Balance avec un cerveau sur un plateau, un cœur sur l'autre

La perspective d’un conflit social très dur a conduit le Gouvernement à infléchir ses positions et à remiser son intransigeance, même sur la question des effectifs. Recrutements, organisation du travail, carrière, indemnitaire, retraite : les améliorations portent sur tous les thèmes.

Un contexte tendu mais favorable

Les négociations protocolaires étant des moments forts pour tracer l’avenir de la DGAC et de sa filière contrôle, ce sont en général des moments de crispation aigüe. Comme cela a souvent été le cas par le passé, la menace du recours à la grève aura encore une fois été nécessaire pour contraindre à des concessions un gouvernement de prime abord sourd aux revendications des personnels.
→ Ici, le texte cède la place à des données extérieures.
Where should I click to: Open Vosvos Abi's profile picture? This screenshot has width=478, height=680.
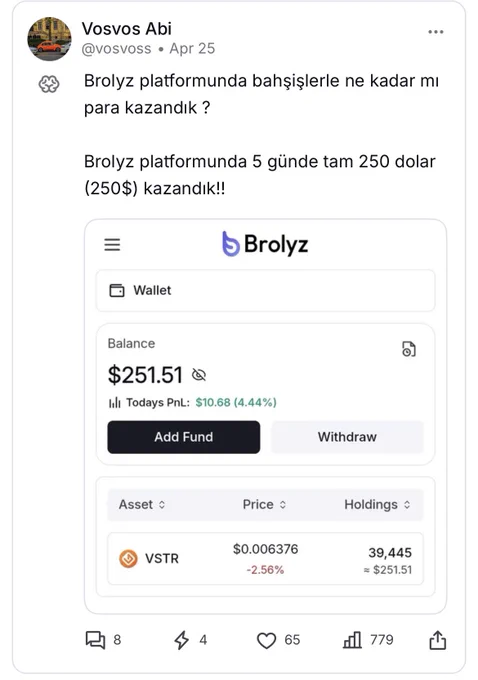point(49,39)
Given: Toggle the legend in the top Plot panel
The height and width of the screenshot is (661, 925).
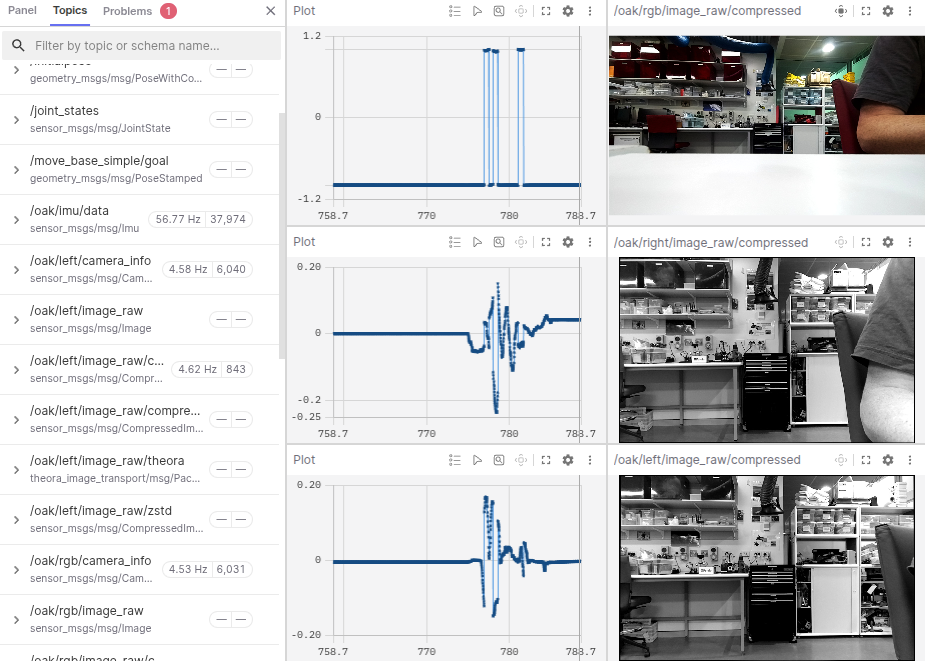Looking at the screenshot, I should click(455, 11).
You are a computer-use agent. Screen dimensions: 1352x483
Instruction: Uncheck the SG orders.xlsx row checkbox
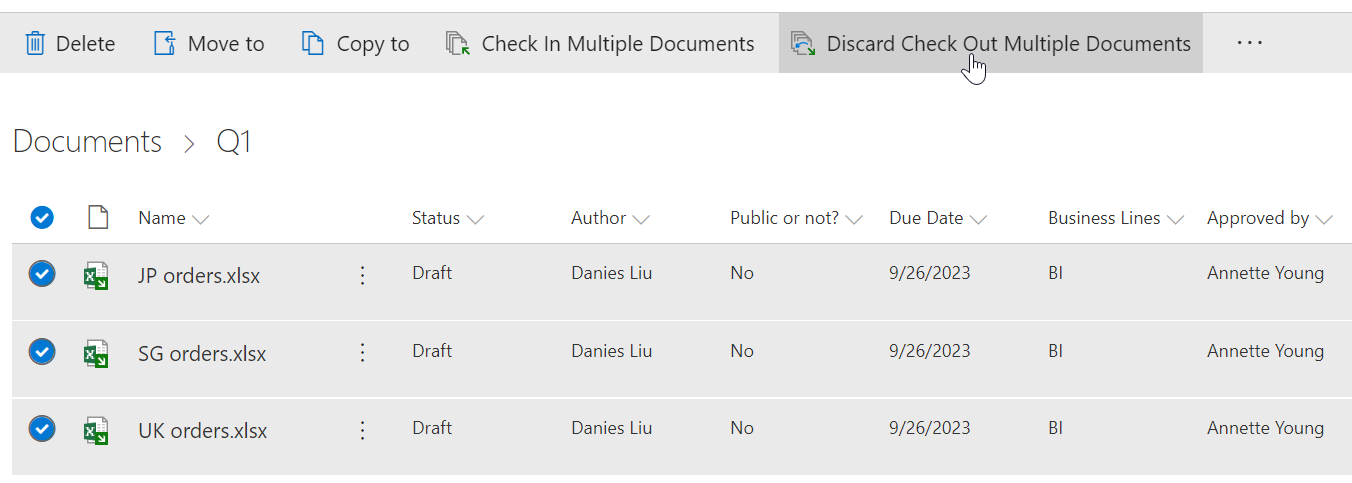click(42, 351)
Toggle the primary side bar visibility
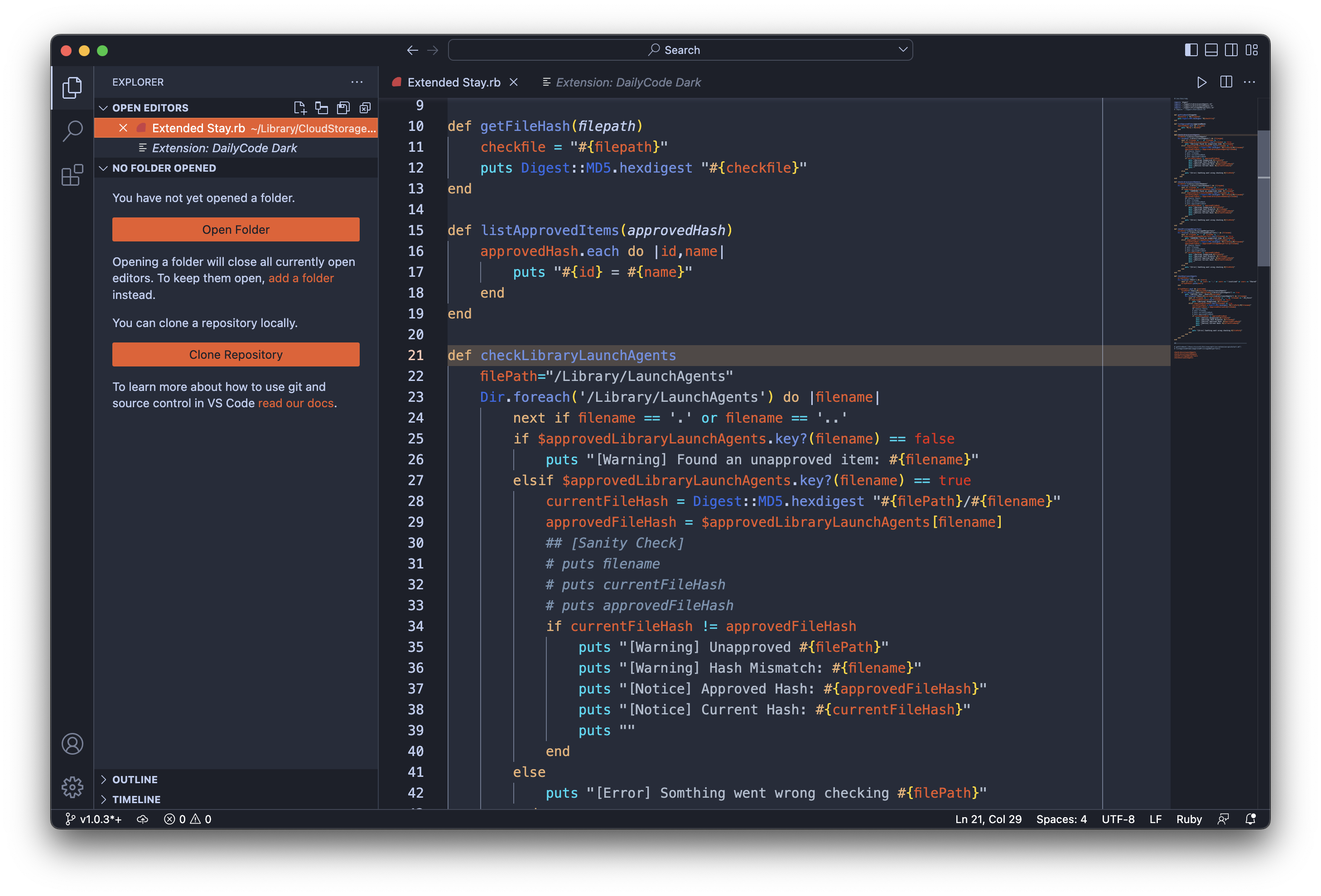Screen dimensions: 1321x896 1191,50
Le contexte de cette négociation a été marqué par une mobilisation unanime de toutes les organisations syndicales de la DGAC contre les propositions initiales des pouvoirs publics, se traduisant par un ensemble de préavis simultanés. Cette unanimité était la conséquence évidente de l’exaspération des personnels, marqués d’abord par bientôt dix années d’austérité, après un protocole 2010 avorté et un protocole 2013 très en deçà des enjeux. Cette exaspération était encore renforcée par le contenu de la V1 du protocole 2016, qui montrait clairement que les pouvoirs publics entendaient poursuivre sur leur lancée cette politique d’austérité.

Le choix de la direction générale aura été, dans ce cadre, d’organiser les réunions de conciliation d’abord avec les syndicats de contrôleurs, et en premier lieu avec le SNCTA.